Dunque, un allevatore cosa è obbligato a fare per produrre latte?

«A seconda della specie allevata sono stati definiti i parametri igienico-sanitari da tenere sotto controllo per poter commercializzare il latte.

Gli allevatori di bovini sono quelli che devono monitorare la maggior quantità di parametri. Ogni 15 giorni sono tenuti ad analizzare il contenuto di carica batterica, una volta al mese le cellule somatiche (le cellule di sfaldamento dell’epitelio della mammella, usate come indicatore di possibili stati infiammatori e quindi anche di benessere) e il contenuto di aflatossina M1, una tossina che può originarsi da muffe presenti sugli alimenti di origine vegetale. In base all’analisi dei rischi viene inoltre analizzata l’eventuale presenza di sostanze inibenti che potrebbero derivare da residui di terapie farmacologiche o di prodotti utilizzati per la sanificazione dell’impianto di mungitura o del frigorifero.

Tutte le altre specie (ovini, caprini e bufalini) sono obbligate ad analizzare la carica batterica ogni 15 giorni, mentre per gli altri parametri ci si basa sulla cosiddetta “analisi dei rischi” prevista dall’approccio HACCP, secondo la quale la frequenza del controllo verrà stabilita in base alla probabilità che un certo rischio si manifesti. Per semplificare: un allevamento dove non si utilizzano nella razione degli alimenti ad elevato rischio aflatossina potrà effettuare questo monitoraggio solamente nei periodi più critici e con frequenza anche bimestrale o trimestrale».

I risultati delle analisi poi come vengono gestiti?

«I risultati delle analisi devono essere gestiti dall’allevatore in questo modo. Per la carica batterica si fa una media geometrica mobile bimestrale, il che significa che si usano i dati degli ultimi 4 campioni (ovvero 2 mesi) spostandosi in avanti di uno ogni volta che si fa il nuovo prelievo. Per le cellule somatiche il metodo è analogo ma la media geometrica mobile è trimestrale, ovvero su tre risultati spostandosi in avanti ogni volta che c’è un nuovo dato. Questi risultati devono essere mensilmente inviati alla ASL di competenza per dimostrare che il processo produttivo è controllato e che i parametri rientrano nei limiti stabiliti dalla legge».

DATI FORNITI:
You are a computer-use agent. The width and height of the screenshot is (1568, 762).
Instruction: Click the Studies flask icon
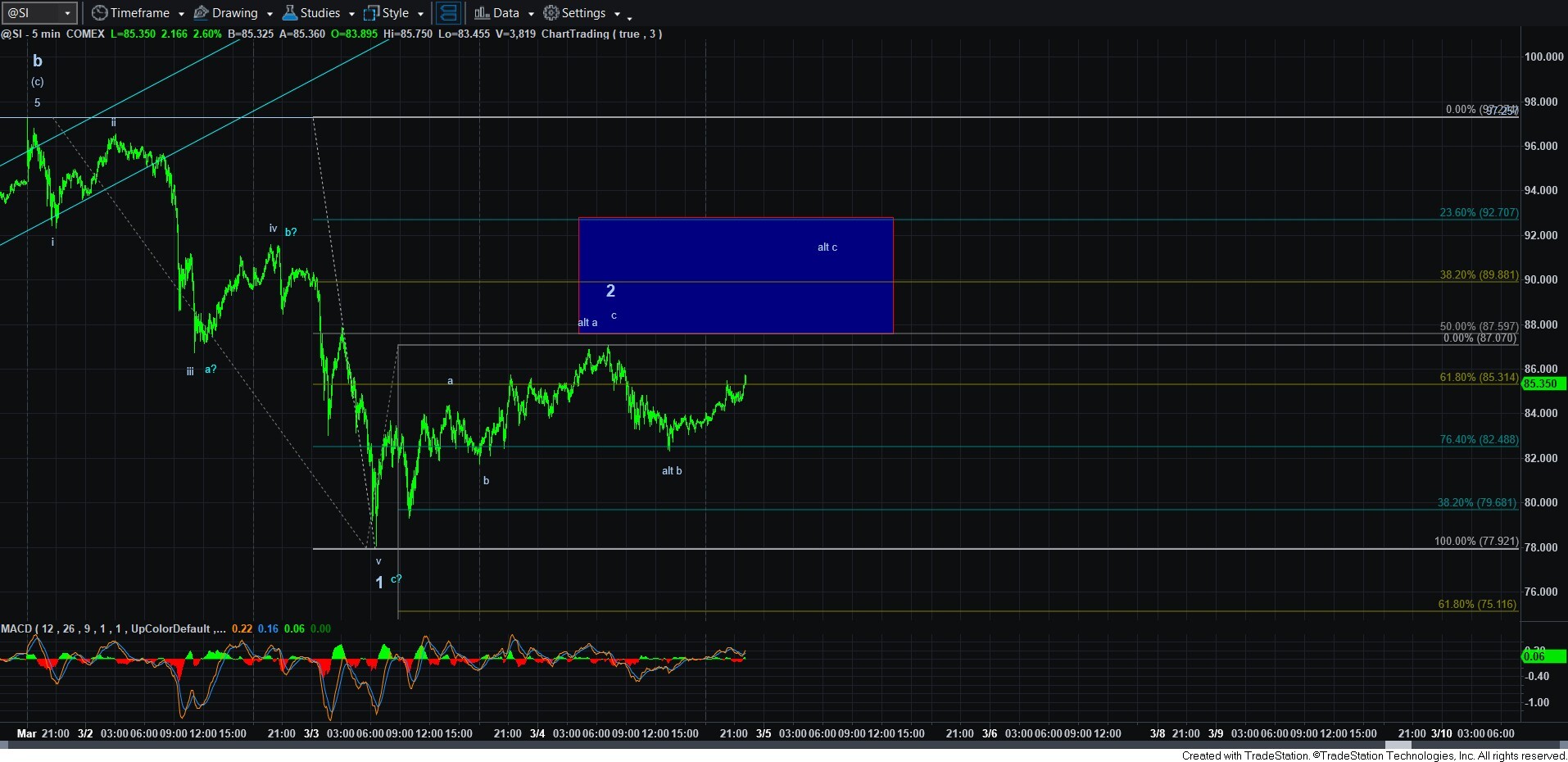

ESERCIZIO: Secondo il brano sul controllo del latte, a chi devono essere inviati ogni mese i risultati delle analisi? L'elenco non serve a niente in questo caso.

SOLUZIONE: Alla ASL di competenza.